Heureusement un des occupants du flying saucer a été éjecté avant le crash, et se trouve prisonnier des glaces. Le « martien » se trouve illico presto embarqué à bord de l’avion et ramené à la base. Là, mis à l’écart sous son linceul glacé, l’extra-terrestre destiné a être étudié par les hautes autorités miliaires US est réveillé suite à un geste malencontreux de l’homme de garde qui repose sur lui une couverture... chauffante (tant qu’à faire !). Le docteur Carrington insiste lourdement pour examiner sur le champ l’homme, mais le capitaine Hendry préfère temporiser. Jamais deux sans trois ? Alors que la créature s’est échappé et revient attaquer la base en tuant plusieurs hommes, le docteur qui le retrouve se livre à ses propres recherches, compromettant la sécurité de la base. (On notera au passage que ce film porté au crédit de Christian Nyby a été en réalité réalisé par Howard Hawks alors frappé d’interdiction de mettre en scène ou de produire le moindre film parce que inscrit sur la liste noire du sénateur Joseph McCarthy dénonçant les « proches » du régime de Moscou : à chacun de comprendre que soit la vile chose symbolise le régime soviétique pouvant toujours renaître de ses cendres, soit l’immonde créature n’est peut-être pas si extérieure qu’elle en a l’air et qu’elle se trouve déjà là, endormie dans la société à l’instar de la mégalomanie de Carrington !)
Dans tous les cas, la découverte de l’inhumain aux frontières du monde habité plonge dans un désarroi total, non exempt de remise en cause des structures politiques, la communauté des individus aux prises avec cet idéal bouc-émissaire dont René Girard s’est plu à montrer la nécessité structurelle dans La violence et le sacré. Traînant dans les couloirs obscurs de la base, le légume humanoïde suceur de sang et dépourvu de morale qu’incarne « la chose » - caricatural cliché de la manière dont on se représente le tout Autre dans l’Amérique des années 50 - sème la terreur, après qu’un des chiens de traîneau lui ait arraché un bras lors de sa fuite à l’extérieur du camp. Transposition épistemo-arctique du conte Jack et le haricot géant, "la chose" résiste à l’épreuve des balles de par sa constitution végétale et traite les hommes qu’elle rencontre comme de simples aliments nécessaire à sa survie.

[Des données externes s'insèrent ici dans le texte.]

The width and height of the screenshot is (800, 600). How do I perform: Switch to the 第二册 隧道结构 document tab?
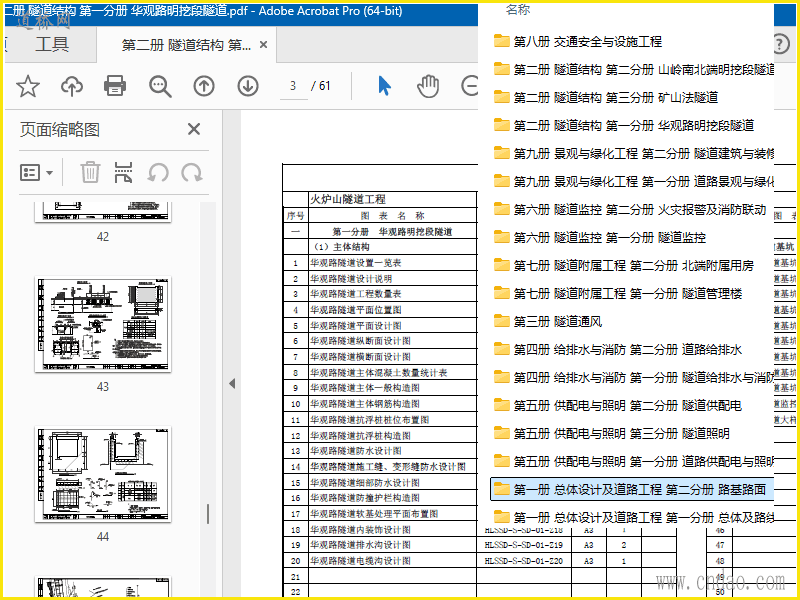pos(186,45)
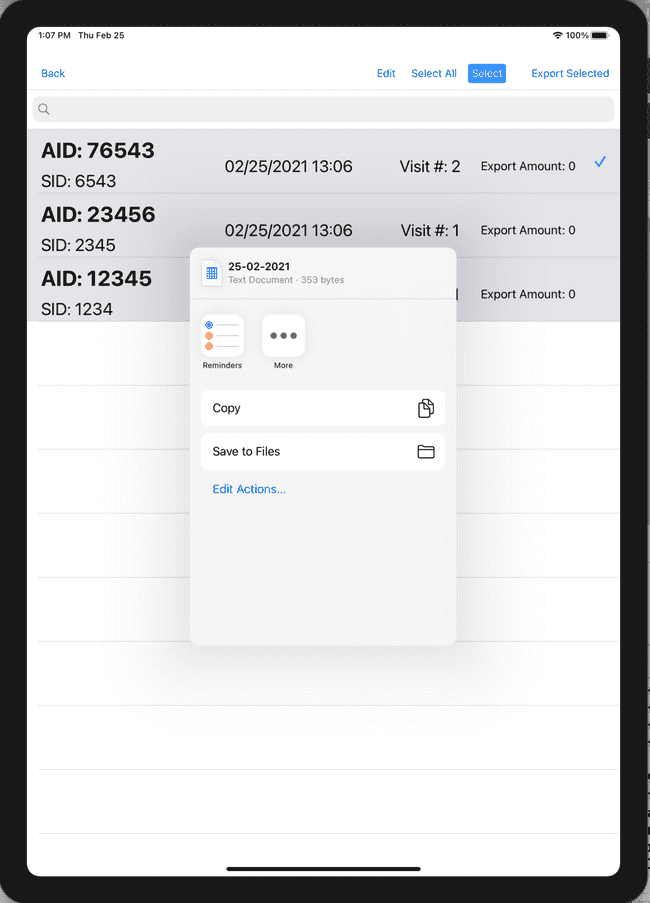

Carrington développe la thèse selon laquelle certains végétaux sont doués d’intelligence, longtemps avant les animaux, et que l’E.T n’en est que la variante suprême, lui qui utilise ses graines et le sang humain pour se reproduire. En dépit des ordres qui lui sont signifiés, le docteur récupère le bras arraché pour faire renaître un corps entier d’E.T en l’alimentant de plasma sanguin et de résidus végétaux, inventant le clonage avant la lettre. Curieusement, le professeur prix Nobel ne comprend pas que cette « plante surhumaine » puisse chercher à coloniser la planète entière (ce qui donnera naissance à nombre d’autres films SF déclinés sur l’antienne de l’invasion : L’invasion des profanateurs de sépultures, Mars attacks, Men in black etc). « Il n y’ a aucun ennemi dans la science, il n’y a que des phénomènes à étudier. Et nous en étudions un » laisse-t-il tomber, sentencieux, devant l’inquiétude de ses collègues ! Le capitaine, lui, préfère « trahir » la science défendue par le savant plutôt que de mettre en danger des vies humaines.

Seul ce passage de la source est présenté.